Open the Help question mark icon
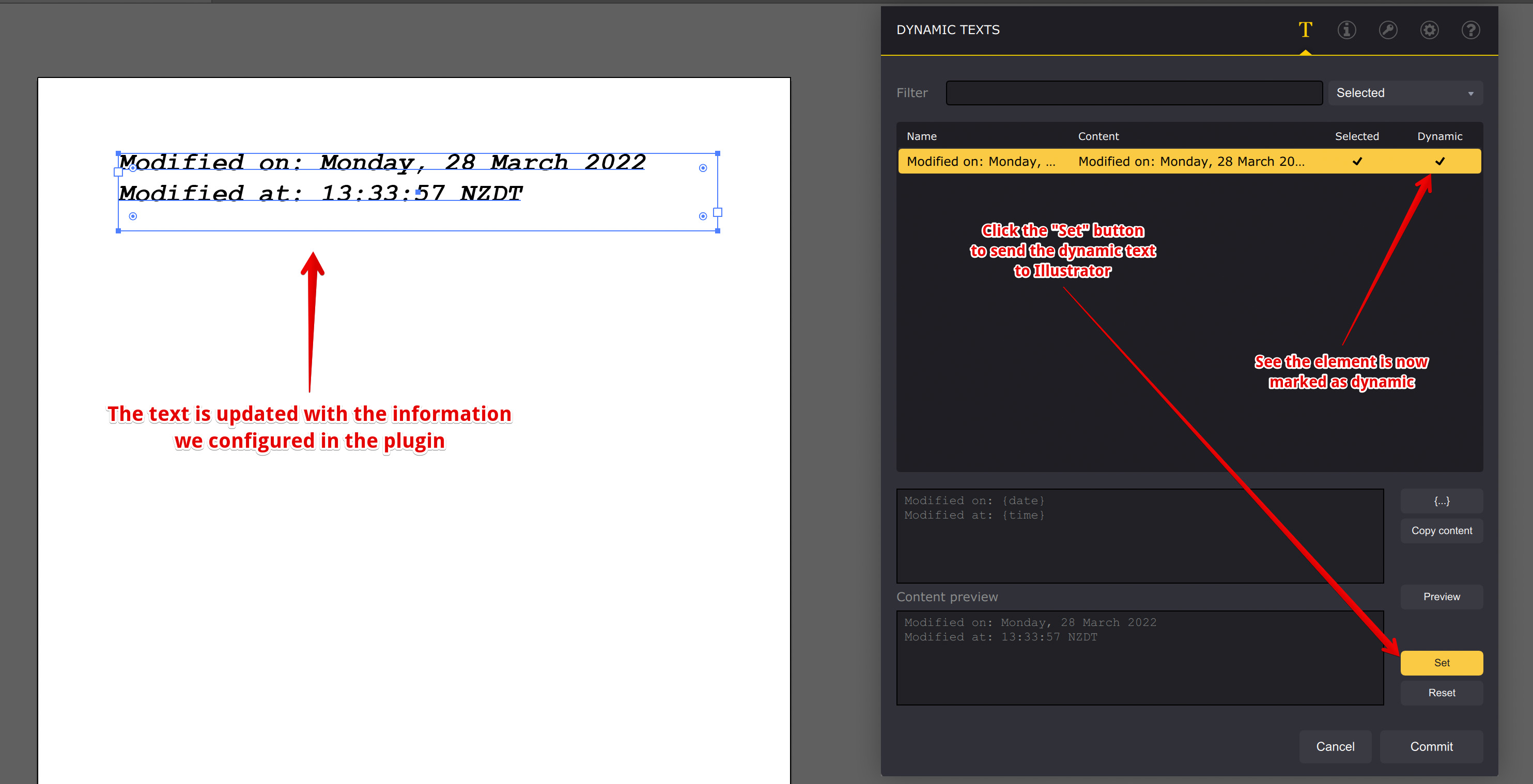 click(x=1470, y=30)

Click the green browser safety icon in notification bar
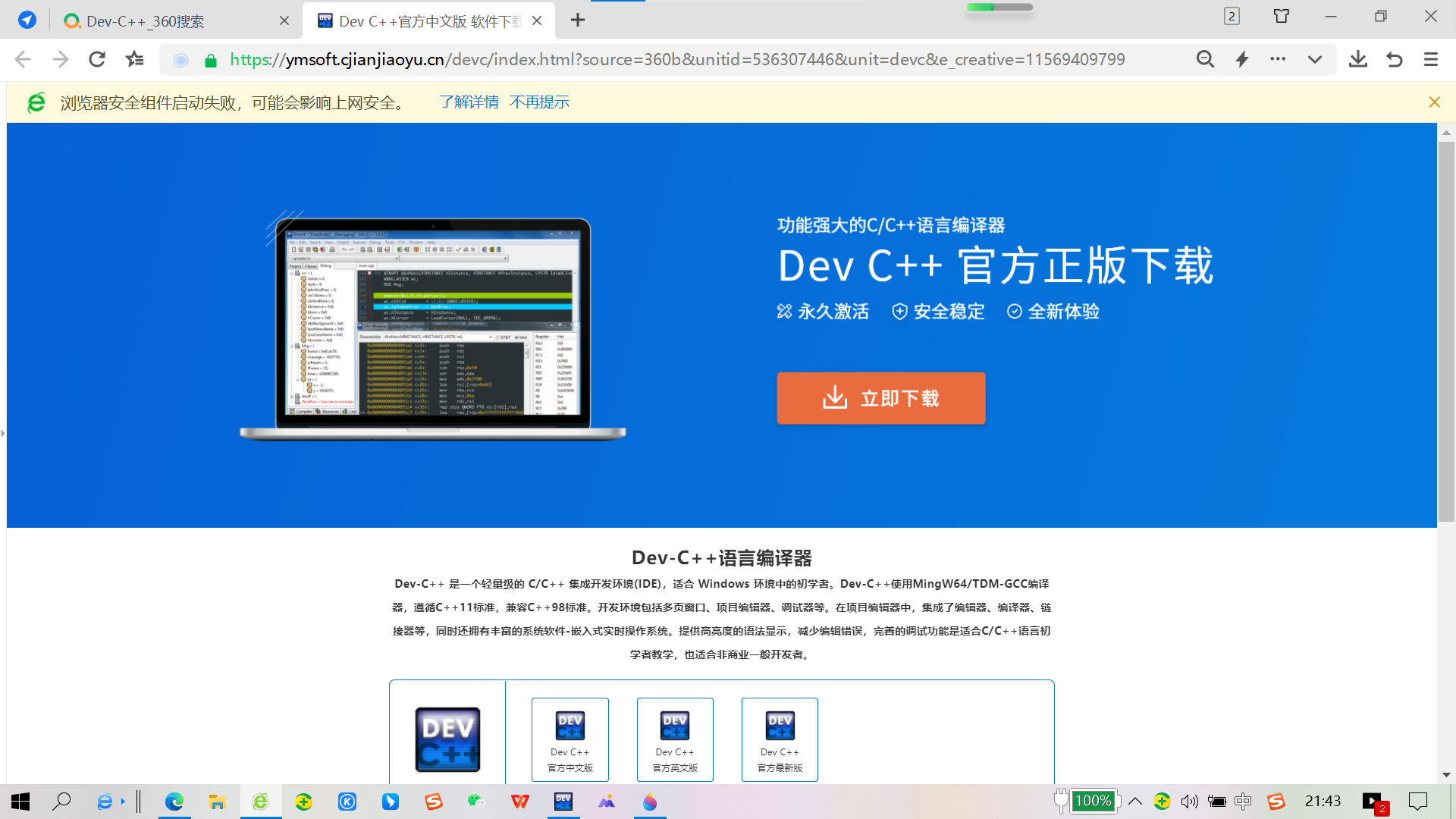pos(36,102)
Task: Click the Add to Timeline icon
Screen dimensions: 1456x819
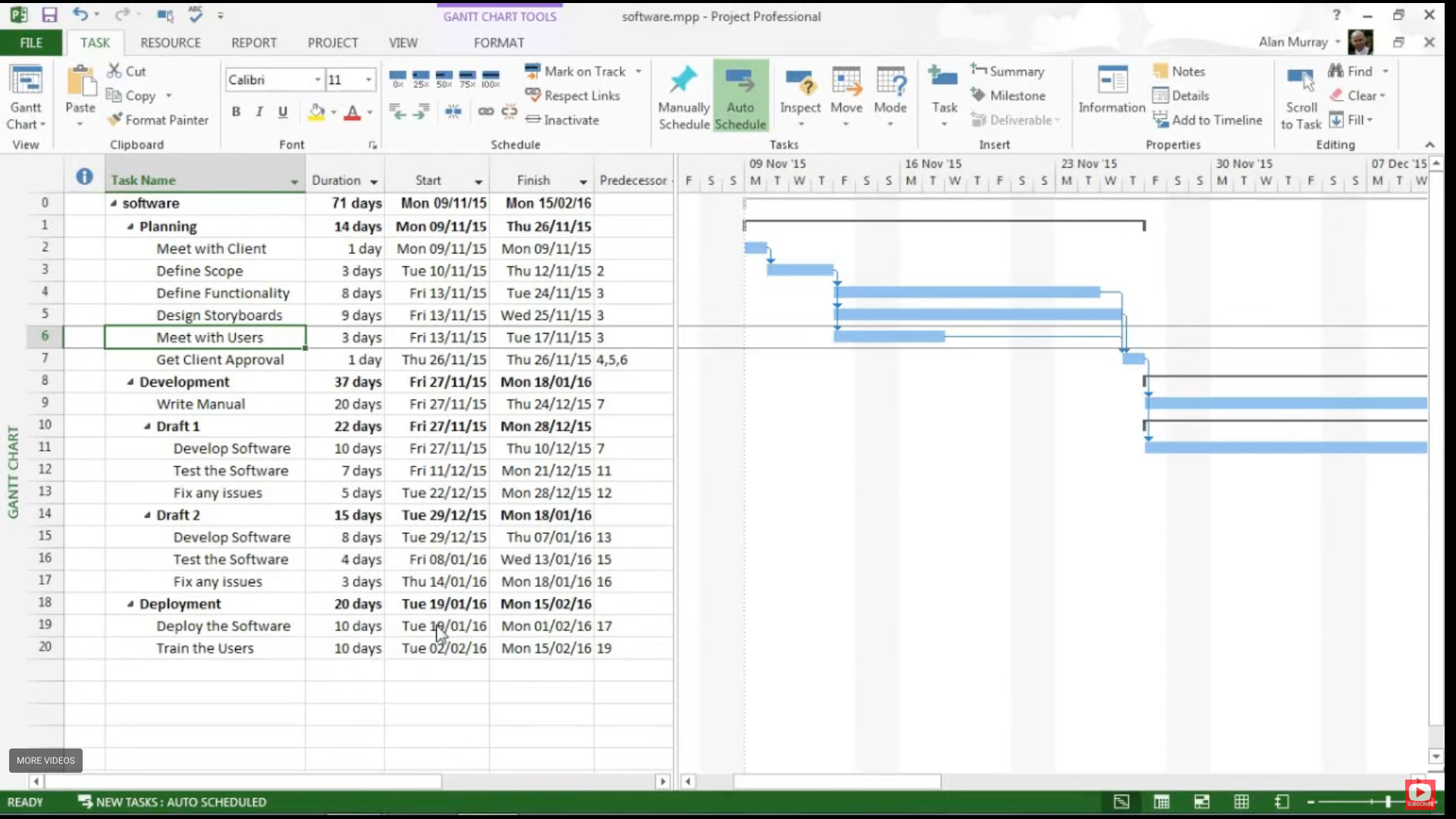Action: tap(1161, 120)
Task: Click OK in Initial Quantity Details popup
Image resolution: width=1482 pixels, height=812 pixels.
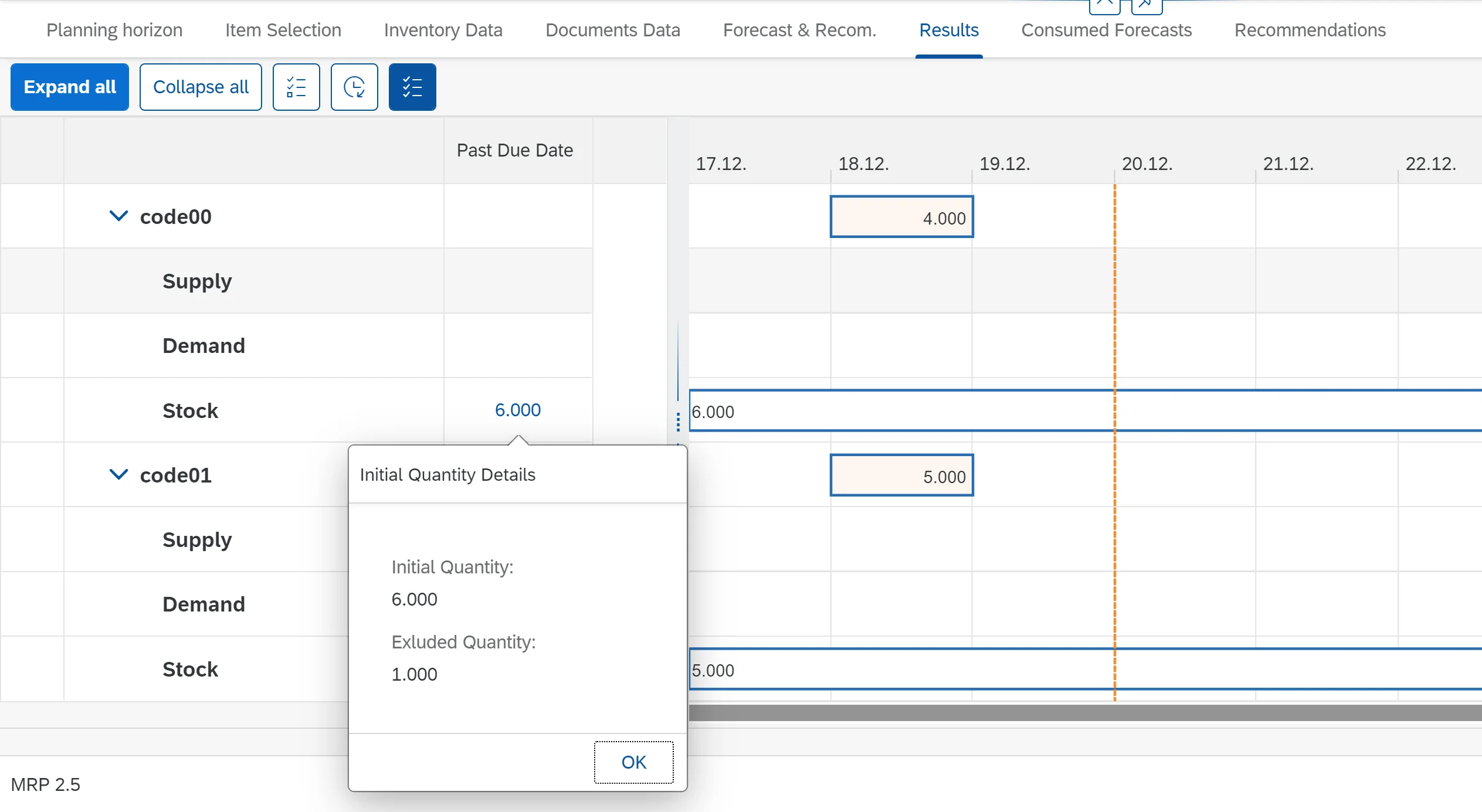Action: click(633, 762)
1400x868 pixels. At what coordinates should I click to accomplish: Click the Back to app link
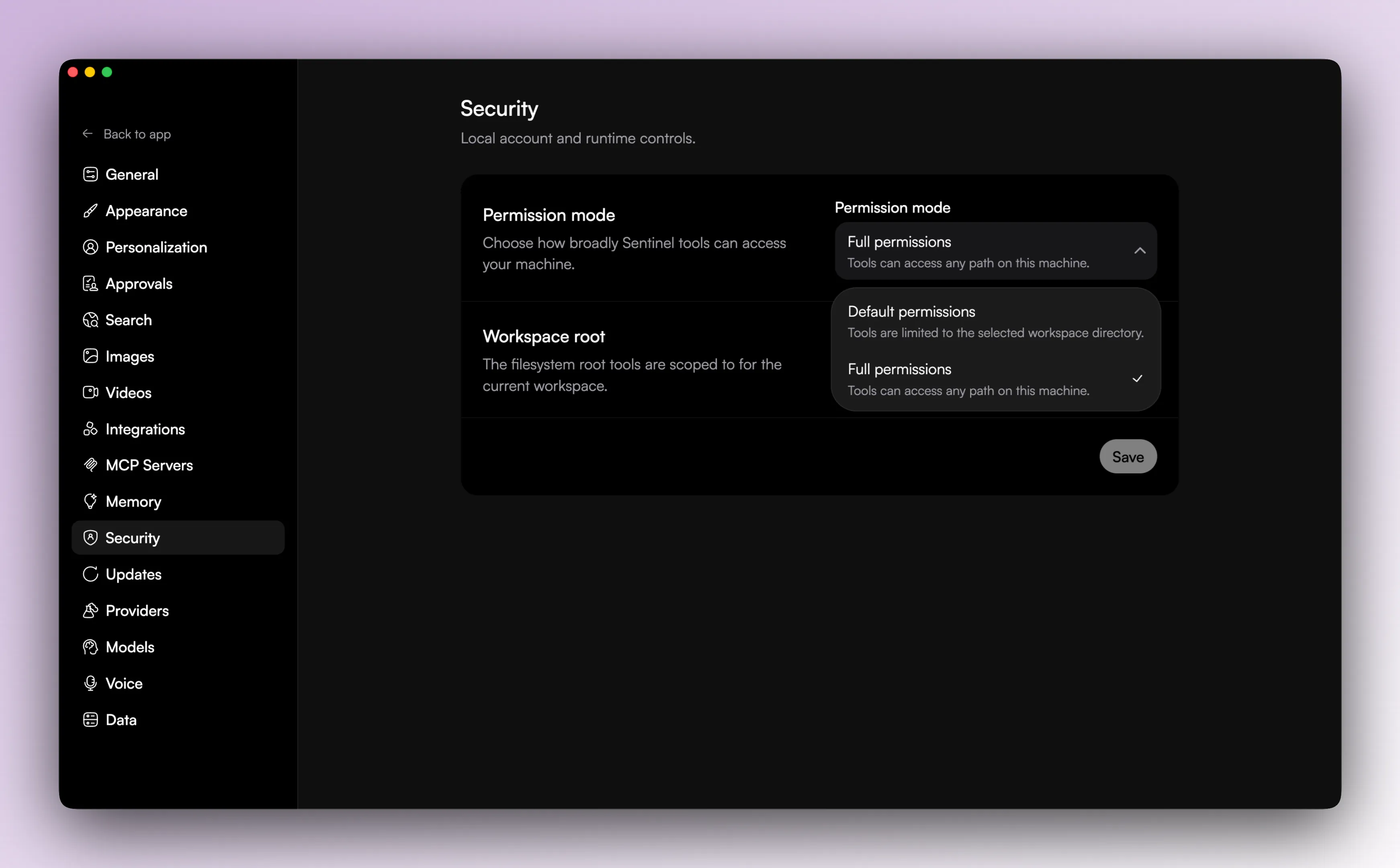[x=137, y=134]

Task item:
Starting at the line that holds "1400x868 pixels. At", copy each line exactly through the end of the listing, both ends included. Leave the pictures out.

Response to this task:
1400x868 pixels. At what coordinates should I click to accomplish: Click the Back to app link
[x=137, y=134]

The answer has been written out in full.